For my part I wouldn't call myself an AGW skeptic, but before we adopt
government-mandated solutions that require massive adjustments and may
lead to extreme poverty in many parts of the world, we'd better know
what we're talking about. One series of papers that makes me wonder if
IPCC has considered all the evidence may be found in the work of
Nicola Scafetta and his colleagues. The IPCC's arguments seem to be
based primarily on the increase of atmospheric CO2 in the past
century. They discount the solar irradiance as a factor because it
varies by only 0.1 percent. However, Scafetta et. al. analyze the
sun/earth heat propagation using stochastic resonance theory and find
that there is indeed a resonance-like phenomenon that makes the solar
contribution much greater than 0.1 percent. This does not negate
global warming, but may establish that considerably more of it is due
to solar irradiance than IPCC believes. Scafetta et. al.'s papers are
not easy reading.
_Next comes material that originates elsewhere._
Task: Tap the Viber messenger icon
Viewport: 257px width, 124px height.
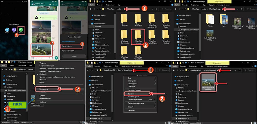Action: click(14, 30)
However I have written a review that provides a
road map through them, a first draft of which I will be glad to email
to anyone interested. (I'll put it on my blog as soon as I can get
around to editing some of the HTML I need)

On Fri, Apr 24, 2009 at 2:41 AM, Iain Strachan <> wrote:
> See above from the Science and Religion Today Blog.
> It pretty much says what we already know, but I am puzzled, and perhaps
> someone over your side can explain to me.  Why is it that white evangelical
> protestants seem to have the biggest opposition to the notion that climate
> change is caused by human activity?
> I can't see the connection with Christian belief.  I can understand why
> fundamentalists oppose evolution & see it as a threat to their faith.  But
> why climate change (in particular as caused by human activity)?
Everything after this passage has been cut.